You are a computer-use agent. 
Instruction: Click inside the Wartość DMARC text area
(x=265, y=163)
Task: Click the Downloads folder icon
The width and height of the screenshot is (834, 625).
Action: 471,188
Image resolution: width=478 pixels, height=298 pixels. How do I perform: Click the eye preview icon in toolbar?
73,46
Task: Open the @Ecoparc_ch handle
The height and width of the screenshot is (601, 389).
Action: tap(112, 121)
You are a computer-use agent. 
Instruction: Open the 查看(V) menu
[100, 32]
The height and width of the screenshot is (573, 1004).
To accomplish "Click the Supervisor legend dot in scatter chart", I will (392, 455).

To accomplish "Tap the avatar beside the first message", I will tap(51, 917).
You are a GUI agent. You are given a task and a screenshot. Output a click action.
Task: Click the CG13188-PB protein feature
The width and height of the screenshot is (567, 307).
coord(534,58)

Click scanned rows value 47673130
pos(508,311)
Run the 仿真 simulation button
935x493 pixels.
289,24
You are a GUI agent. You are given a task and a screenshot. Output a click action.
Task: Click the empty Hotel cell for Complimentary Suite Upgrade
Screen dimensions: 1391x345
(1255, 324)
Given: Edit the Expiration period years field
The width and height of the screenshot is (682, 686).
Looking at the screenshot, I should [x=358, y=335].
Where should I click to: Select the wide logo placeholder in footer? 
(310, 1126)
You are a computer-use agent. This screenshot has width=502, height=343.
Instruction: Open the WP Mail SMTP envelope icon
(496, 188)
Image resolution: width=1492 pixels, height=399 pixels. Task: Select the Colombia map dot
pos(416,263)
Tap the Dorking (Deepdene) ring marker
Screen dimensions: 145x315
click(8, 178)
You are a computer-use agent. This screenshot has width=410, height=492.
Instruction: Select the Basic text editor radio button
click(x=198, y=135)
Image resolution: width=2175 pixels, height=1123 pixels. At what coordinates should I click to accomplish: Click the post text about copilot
++++++++++
EXERCISE
The answer must consist of every line from the entries above that contains "will".

EXPECTED ANSWER
To accomplish "Click the Supervisor legend dot in scatter chart", I will (392, 455).
To accomplish "Tap the avatar beside the first message", I will tap(51, 917).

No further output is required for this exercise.